Parallelized, Aerobic, Single Carbon-Source Enrichments from Different Natural Environments Contain Divergent Microbial Communities

Microbial communities that inhabit environments such as soil can contain thousands of distinct taxa, yet little is known about how this diversity is maintained in response to environmental perturbations such as changes in the availability of carbon. By utilizing aerobic substrate arrays to examine the effect of carbon amendment on microbial communities taken from six distinct environments (soil from a temperate prairie and forest, tropical forest soil, subalpine forest soil, and surface water and soil from a palustrine emergent wetland), we examined how carbon amendment and inoculum source shape the composition of the community in each enrichment. Dilute subsamples from each environment were used to inoculate 96-well microtiter plates containing triplicate wells amended with one of 31 carbon sources from six different classes of organic compounds (phenols, polymers, carbohydrates, carboxylic acids, amines, amino acids).
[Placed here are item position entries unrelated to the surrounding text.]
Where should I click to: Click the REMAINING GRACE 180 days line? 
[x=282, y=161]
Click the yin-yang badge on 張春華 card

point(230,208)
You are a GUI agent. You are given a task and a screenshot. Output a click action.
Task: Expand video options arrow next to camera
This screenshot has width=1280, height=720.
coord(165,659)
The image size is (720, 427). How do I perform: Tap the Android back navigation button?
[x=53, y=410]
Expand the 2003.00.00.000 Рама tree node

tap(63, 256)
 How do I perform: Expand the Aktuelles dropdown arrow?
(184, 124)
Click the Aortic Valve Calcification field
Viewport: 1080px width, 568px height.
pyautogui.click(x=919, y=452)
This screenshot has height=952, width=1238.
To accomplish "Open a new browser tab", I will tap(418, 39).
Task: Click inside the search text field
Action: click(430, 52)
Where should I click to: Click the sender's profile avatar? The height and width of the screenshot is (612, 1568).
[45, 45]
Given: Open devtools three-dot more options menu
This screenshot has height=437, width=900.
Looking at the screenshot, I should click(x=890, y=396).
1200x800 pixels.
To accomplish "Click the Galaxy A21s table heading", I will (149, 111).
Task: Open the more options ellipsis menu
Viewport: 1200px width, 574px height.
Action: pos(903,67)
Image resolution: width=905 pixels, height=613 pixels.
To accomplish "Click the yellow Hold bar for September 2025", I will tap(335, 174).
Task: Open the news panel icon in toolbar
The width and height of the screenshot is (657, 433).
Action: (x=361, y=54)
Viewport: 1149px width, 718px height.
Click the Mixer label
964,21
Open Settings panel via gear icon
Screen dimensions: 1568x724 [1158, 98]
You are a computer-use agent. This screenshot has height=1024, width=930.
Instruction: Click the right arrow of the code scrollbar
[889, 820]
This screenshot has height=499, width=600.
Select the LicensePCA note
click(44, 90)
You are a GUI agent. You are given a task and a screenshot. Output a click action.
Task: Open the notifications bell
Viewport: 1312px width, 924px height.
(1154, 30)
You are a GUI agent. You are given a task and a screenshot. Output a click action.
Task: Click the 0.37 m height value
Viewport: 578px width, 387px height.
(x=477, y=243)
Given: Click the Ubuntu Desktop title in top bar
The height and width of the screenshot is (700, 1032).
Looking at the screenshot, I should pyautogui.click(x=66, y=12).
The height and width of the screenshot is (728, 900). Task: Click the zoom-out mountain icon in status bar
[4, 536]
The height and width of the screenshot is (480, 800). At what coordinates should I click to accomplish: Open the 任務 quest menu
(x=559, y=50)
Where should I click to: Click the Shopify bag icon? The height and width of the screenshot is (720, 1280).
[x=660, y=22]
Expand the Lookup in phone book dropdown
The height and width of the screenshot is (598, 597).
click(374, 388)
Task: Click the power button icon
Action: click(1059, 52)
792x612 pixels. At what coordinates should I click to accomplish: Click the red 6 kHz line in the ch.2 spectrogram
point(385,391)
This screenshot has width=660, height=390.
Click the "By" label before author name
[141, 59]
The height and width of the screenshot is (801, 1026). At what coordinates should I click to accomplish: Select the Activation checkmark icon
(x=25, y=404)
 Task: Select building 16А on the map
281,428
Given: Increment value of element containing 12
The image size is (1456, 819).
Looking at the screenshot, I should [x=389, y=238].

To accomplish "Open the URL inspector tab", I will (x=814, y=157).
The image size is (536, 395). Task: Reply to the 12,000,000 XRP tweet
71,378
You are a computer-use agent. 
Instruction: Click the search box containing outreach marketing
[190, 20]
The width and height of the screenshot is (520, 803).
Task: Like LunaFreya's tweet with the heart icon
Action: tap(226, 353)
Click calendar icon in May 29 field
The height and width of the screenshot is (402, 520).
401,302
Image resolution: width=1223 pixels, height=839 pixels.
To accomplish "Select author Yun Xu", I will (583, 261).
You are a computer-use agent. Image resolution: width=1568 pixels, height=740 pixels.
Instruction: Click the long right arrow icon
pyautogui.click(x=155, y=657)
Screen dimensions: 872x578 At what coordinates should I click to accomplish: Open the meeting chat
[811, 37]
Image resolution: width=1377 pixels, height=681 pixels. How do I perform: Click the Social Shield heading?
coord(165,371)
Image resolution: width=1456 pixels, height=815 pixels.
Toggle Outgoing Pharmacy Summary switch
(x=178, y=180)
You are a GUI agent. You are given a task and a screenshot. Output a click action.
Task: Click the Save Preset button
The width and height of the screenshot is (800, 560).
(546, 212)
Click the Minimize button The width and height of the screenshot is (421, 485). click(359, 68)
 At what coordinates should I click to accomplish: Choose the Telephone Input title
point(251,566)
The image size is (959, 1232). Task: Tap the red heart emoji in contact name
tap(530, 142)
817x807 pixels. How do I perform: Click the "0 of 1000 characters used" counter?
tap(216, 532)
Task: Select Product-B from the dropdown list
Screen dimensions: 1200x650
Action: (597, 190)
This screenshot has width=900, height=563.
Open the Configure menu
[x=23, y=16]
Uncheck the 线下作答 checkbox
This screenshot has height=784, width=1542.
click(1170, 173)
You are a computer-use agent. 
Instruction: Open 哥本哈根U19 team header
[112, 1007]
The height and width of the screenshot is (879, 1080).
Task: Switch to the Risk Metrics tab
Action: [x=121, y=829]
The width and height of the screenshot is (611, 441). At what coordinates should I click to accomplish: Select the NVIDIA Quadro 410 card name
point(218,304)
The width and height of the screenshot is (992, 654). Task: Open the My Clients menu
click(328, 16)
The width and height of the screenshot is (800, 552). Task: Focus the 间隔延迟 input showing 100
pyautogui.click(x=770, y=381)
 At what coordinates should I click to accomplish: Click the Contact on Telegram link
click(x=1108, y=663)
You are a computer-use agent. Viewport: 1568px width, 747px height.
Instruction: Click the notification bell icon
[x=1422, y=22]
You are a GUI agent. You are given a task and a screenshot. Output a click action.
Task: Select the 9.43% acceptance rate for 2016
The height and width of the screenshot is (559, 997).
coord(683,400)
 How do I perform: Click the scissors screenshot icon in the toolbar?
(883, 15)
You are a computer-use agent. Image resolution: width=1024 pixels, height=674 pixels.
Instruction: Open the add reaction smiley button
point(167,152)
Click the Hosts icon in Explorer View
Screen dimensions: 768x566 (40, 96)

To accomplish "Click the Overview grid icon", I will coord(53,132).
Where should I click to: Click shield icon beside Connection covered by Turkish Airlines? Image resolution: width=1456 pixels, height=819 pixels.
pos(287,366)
After incubating each well aerobically in the dark for 72 h, we analyzed the composition of the microbial communities on the substrate arrays as well as the initial inocula by sequencing 16S rRNA gene amplicons using the Illumina MiSeq platform. Comparisons of alpha and beta diversity in these systems showed that, while the composition of the communities that grow to inhabit the wells in each substrate array diverges sharply from that of the original community in the inoculum, these enrichment communities are still strongly affected by the inoculum source. We found most enrichments were dominated by one or several OTUs most closely related to aerobes or facultative anaerobes from the Proteobacteria (e.g., Pseudomonas, Burkholderia, and Ralstonia) or Bacteroidetes (e.g., Chryseobacterium). Comparisons within each substrate array based on the class of carbon source further show that the communities inhabiting wells amended with a carbohydrate differ significantly from those enriched with a phenolic compound. Selection therefore seems to play a role in shaping the communities in the substrate arrays, although some stochasticity is also seen whereby several replicate wells within a single substrate array display strongly divergent community compositions. Overall, the use of highly parallel substrate arrays offers a promising path forward to study the response of microbial communities to perturbations in a changing environment.